L’importanza del metodo scientifico nell’era di internet

Da Galileo in poi, infatti, il suo ruolo fu percepito come un unico motore di progresso della nostra civiltà. In quegli anni, l’introduzione di un metodo di analisi dei fenomeni scientifici, che da ipotesi opportunatamente verificate arrivava a conclusioni certe e inconfutabili, ha rappresentato una netta linea di confine tra ciò che è scienza e ciò che è mitologia, filosofia o semplice “aneddoto”. Oggigiorno, con Internet e il continuo fluire di notizie gratuite e veloci, risulta chiaramente più semplice affidarsi a fatti, più o meno attendibili, piuttosto che teorie scientifiche accuratamente analizzate e verificate. Immaginiamo un nostro antenato, che vede un suo simile morire dopo aver mangiato una mela. Ecco, un’interpretazione comune dei fatti farebbe pensare «la mela è avvelenata! Buttiamola via!».

Foto di Prawny da Pixabay

Nel pensiero comune questa conclusione andrebbe bene e probabilmente nel corso della storia ha anche contribuito a salvare molte vite. Tuttavia una corretta interpretazione scientifica dei fatti permetterebbe di stabilire che la coincidenza temporale tra la morte e la digestione della mela potrebbe anche essere una mera casualità. Allora seguire il pensiero comune ci avrebbe spinto erroneamente a buttare via una mela in realtà sana.

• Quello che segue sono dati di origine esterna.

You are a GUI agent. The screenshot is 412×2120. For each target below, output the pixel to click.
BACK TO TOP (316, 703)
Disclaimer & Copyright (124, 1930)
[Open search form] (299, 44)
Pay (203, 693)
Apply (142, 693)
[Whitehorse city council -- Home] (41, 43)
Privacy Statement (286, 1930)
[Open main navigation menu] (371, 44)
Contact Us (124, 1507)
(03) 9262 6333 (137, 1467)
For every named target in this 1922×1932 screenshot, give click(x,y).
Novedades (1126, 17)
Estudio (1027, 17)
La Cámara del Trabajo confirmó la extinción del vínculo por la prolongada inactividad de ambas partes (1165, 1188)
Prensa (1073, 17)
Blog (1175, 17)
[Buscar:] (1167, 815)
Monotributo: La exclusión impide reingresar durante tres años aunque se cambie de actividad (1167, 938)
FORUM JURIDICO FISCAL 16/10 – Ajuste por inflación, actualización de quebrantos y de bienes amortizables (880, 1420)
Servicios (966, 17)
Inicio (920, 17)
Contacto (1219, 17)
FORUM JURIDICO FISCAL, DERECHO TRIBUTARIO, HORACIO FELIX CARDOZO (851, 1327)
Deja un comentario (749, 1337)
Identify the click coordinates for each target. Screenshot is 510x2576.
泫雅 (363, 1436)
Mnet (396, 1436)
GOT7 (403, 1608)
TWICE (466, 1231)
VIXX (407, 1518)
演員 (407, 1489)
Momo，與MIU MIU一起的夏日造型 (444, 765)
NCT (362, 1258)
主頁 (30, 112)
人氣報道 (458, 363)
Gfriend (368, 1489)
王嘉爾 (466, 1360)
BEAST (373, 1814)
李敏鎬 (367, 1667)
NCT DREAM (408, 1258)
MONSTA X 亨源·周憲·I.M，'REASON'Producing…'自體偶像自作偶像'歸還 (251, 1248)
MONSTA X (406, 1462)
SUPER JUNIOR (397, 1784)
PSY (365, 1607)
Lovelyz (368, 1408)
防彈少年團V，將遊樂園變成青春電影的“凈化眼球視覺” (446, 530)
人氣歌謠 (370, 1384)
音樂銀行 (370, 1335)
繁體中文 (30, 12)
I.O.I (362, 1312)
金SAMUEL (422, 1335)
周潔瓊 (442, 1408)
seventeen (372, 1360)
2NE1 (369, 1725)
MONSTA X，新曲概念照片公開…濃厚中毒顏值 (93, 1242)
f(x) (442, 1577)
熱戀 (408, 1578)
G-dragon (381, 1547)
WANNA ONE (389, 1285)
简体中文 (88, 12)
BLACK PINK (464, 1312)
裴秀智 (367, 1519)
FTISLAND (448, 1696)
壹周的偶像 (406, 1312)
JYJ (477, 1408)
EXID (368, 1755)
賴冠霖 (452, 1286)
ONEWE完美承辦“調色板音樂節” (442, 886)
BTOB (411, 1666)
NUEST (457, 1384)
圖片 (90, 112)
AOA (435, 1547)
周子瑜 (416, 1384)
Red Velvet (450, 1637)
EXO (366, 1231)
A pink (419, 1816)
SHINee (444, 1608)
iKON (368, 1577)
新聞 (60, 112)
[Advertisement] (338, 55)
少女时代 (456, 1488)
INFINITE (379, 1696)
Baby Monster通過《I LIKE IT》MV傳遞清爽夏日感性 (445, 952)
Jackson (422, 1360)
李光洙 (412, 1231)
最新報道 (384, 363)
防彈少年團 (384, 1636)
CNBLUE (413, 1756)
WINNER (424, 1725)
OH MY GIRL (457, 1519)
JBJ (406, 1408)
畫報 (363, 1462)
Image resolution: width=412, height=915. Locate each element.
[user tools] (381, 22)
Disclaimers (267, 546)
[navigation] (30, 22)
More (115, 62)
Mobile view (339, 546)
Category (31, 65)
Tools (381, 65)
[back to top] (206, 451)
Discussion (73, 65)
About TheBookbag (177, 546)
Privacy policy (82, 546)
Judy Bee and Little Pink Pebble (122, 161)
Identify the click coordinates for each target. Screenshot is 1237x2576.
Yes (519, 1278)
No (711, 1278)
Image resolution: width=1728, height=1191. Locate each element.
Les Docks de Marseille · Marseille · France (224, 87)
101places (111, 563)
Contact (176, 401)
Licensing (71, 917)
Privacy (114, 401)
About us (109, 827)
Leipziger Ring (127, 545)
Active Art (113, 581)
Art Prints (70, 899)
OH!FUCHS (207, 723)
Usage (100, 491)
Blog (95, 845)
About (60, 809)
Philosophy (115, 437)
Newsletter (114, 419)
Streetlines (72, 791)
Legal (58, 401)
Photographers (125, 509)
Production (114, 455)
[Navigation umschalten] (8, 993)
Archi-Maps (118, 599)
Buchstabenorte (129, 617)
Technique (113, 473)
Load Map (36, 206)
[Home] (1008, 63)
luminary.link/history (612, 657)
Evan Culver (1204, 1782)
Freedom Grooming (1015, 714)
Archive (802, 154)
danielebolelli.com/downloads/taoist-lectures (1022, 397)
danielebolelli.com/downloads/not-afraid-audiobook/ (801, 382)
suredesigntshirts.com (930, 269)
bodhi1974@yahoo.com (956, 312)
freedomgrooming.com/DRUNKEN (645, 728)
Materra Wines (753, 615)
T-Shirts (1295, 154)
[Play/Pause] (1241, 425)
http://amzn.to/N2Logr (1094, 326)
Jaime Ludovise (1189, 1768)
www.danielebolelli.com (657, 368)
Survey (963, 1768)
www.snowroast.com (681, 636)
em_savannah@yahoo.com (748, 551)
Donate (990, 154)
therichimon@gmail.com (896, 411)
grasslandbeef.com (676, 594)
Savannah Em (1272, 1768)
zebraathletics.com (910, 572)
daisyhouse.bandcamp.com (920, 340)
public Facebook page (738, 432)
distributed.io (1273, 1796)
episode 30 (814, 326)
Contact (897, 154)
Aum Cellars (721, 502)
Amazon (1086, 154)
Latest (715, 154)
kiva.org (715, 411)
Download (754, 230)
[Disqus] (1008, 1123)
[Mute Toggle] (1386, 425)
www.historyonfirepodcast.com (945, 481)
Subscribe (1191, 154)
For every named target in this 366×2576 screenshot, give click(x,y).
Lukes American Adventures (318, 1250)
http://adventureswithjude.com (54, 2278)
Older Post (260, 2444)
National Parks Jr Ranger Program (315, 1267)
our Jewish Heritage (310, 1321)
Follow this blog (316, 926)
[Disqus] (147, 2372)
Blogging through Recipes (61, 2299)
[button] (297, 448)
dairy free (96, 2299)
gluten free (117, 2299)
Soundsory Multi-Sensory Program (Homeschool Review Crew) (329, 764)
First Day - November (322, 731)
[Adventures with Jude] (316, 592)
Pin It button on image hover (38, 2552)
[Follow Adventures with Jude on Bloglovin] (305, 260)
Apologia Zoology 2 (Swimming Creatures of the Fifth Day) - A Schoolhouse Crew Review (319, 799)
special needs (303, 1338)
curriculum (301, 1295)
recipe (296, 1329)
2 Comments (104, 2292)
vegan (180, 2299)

Gli scopi e i limiti: che cosa chiediamo alla scienza

Uno degli errori più comuni circa il nostro atteggiamento nei confronti della scienza è quello di pretendere da essa verità di tipo assoluto, quasi a considerarla una vecchia maga, capace di dare risposte a qualsiasi domanda, non comprendendone invece la sua dinamicità e perfettibilità.

Sappiamo come gli scopi dello studio scientifico, siano principalmente tre: la comprensione, la spiegazione e la predizione. La prima ci fornisce l’essenza del fenomeno, la seconda ci dice il perché avviene in un modo piuttosto che in un altro, la terza invece la predizione, la più specifica e complessa, è quella che cerca di farci comprendere il modo in cui la scoperta di un dato fenomeno influenzerà il mondo che ci circonda. È proprio quest’ ultimo aspetto ad essere il più affascinante, intrigante ma allo stesso tempo imperfetto.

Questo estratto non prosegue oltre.